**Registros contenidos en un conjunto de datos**
◇ ◇ ◇ ◇ ◇
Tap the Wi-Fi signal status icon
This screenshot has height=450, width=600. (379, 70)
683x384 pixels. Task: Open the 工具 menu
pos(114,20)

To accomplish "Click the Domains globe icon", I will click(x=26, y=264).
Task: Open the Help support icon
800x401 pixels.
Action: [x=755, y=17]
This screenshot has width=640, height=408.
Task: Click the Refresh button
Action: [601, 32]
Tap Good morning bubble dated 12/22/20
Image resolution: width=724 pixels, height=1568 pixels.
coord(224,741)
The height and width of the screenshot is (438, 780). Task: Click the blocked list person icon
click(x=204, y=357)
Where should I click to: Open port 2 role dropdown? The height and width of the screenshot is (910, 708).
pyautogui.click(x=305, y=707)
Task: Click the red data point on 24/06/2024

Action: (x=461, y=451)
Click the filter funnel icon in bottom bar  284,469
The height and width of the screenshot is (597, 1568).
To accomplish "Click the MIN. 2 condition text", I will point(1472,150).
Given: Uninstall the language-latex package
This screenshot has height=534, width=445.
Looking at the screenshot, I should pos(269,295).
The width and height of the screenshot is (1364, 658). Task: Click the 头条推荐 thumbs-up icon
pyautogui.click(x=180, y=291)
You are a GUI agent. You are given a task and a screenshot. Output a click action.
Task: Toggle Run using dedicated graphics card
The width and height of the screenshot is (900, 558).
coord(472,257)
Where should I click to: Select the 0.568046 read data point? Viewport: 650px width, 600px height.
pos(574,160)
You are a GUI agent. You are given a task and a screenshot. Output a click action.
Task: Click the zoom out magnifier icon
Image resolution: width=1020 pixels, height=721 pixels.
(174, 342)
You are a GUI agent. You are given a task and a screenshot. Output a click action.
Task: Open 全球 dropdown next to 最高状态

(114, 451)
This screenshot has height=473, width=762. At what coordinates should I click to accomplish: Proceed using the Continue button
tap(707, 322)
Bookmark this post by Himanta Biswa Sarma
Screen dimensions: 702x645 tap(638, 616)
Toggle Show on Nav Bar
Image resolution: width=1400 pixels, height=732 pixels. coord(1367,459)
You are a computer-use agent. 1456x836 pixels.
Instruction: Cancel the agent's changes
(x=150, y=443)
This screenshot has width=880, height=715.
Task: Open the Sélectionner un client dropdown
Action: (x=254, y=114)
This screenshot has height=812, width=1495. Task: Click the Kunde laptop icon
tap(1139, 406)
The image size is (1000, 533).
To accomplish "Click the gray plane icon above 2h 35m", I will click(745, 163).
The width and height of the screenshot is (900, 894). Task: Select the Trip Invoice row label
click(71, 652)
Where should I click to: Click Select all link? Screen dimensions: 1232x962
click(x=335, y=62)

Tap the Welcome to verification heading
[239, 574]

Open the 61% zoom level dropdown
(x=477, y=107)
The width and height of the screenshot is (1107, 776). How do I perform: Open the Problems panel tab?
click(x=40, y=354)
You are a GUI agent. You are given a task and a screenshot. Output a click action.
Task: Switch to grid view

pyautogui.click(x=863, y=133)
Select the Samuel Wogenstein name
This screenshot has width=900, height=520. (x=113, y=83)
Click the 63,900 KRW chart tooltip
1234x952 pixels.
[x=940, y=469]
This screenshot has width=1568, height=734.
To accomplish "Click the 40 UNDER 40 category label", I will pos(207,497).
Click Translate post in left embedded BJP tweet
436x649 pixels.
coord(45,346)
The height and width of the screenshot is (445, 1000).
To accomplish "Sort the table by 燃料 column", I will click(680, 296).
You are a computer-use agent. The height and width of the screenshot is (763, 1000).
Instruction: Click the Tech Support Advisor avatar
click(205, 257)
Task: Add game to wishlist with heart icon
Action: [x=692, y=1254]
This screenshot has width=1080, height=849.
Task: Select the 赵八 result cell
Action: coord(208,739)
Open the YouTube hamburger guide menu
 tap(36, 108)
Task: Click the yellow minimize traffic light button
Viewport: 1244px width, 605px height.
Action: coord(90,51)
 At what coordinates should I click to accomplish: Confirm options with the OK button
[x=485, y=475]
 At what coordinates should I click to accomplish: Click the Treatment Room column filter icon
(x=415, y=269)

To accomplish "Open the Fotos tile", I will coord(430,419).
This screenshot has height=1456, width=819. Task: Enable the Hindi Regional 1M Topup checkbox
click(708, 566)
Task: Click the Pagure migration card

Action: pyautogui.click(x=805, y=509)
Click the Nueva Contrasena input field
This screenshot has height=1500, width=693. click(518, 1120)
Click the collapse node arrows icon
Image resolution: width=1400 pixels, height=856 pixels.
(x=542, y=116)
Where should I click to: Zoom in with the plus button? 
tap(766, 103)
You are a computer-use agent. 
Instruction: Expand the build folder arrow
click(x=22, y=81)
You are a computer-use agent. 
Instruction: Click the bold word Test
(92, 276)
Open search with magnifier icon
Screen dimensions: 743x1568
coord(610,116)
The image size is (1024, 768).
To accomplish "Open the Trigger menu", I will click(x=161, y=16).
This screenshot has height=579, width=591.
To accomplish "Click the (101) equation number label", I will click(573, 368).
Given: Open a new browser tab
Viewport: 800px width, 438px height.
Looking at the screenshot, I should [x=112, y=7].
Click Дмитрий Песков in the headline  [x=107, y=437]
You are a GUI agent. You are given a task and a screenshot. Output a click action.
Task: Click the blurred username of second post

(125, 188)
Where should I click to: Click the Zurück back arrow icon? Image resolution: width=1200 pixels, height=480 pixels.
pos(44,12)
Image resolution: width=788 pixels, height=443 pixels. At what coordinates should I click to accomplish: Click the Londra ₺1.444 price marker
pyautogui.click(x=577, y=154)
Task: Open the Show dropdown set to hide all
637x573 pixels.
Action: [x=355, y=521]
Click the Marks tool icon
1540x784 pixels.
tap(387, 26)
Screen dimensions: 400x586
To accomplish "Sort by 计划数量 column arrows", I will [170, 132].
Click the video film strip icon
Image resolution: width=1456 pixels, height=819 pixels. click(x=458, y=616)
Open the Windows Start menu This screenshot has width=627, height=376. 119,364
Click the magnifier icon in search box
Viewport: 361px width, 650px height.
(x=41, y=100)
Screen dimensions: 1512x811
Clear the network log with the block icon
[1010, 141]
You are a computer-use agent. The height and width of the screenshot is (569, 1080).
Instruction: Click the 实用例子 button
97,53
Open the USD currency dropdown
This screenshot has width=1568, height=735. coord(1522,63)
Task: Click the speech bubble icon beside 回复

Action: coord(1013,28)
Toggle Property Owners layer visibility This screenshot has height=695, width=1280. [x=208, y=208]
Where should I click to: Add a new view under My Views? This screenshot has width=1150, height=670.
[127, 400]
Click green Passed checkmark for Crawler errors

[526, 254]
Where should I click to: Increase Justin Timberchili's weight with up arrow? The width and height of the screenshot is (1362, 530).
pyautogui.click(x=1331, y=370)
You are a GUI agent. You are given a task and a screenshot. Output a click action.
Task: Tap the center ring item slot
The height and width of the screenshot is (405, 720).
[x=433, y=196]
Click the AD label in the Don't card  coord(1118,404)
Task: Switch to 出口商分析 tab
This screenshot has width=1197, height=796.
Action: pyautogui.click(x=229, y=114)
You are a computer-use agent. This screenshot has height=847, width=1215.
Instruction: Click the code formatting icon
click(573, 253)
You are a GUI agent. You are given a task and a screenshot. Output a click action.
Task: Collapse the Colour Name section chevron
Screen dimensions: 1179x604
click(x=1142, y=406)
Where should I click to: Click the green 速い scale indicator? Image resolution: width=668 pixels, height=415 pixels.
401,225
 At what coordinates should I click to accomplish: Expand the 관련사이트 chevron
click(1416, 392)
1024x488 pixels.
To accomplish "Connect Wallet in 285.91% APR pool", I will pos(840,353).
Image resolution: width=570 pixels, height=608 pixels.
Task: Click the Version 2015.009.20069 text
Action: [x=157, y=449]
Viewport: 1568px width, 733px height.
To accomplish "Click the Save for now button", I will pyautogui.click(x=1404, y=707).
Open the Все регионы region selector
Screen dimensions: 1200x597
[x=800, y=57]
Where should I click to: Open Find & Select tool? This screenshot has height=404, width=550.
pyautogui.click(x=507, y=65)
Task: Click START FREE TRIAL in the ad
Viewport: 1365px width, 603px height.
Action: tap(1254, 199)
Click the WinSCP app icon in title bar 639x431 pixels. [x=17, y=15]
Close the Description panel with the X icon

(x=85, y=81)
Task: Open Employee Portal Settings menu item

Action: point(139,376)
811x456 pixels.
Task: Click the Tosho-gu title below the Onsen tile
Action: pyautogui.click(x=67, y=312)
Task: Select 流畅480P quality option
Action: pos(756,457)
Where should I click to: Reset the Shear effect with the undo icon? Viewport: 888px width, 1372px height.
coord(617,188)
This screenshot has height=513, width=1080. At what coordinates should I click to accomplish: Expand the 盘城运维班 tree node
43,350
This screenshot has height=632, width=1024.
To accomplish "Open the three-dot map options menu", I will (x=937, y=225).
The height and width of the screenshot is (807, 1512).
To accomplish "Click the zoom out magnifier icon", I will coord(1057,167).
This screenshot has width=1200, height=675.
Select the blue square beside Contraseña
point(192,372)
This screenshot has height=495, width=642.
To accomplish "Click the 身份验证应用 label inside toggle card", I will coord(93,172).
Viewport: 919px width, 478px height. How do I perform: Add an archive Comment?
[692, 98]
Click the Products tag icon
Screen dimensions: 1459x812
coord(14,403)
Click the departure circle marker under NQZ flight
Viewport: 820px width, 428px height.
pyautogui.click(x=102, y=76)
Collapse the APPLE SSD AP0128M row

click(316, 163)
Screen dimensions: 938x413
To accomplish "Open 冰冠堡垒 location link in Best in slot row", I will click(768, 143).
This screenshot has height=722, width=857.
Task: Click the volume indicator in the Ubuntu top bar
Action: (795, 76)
◇ ◇ ◇ ◇ ◇
Cuenta las líneas del listado que contienen la cadena "beside", teniendo en cuenta mayúsculas y minúsculas. Responde solo con el número.

**Solución**
2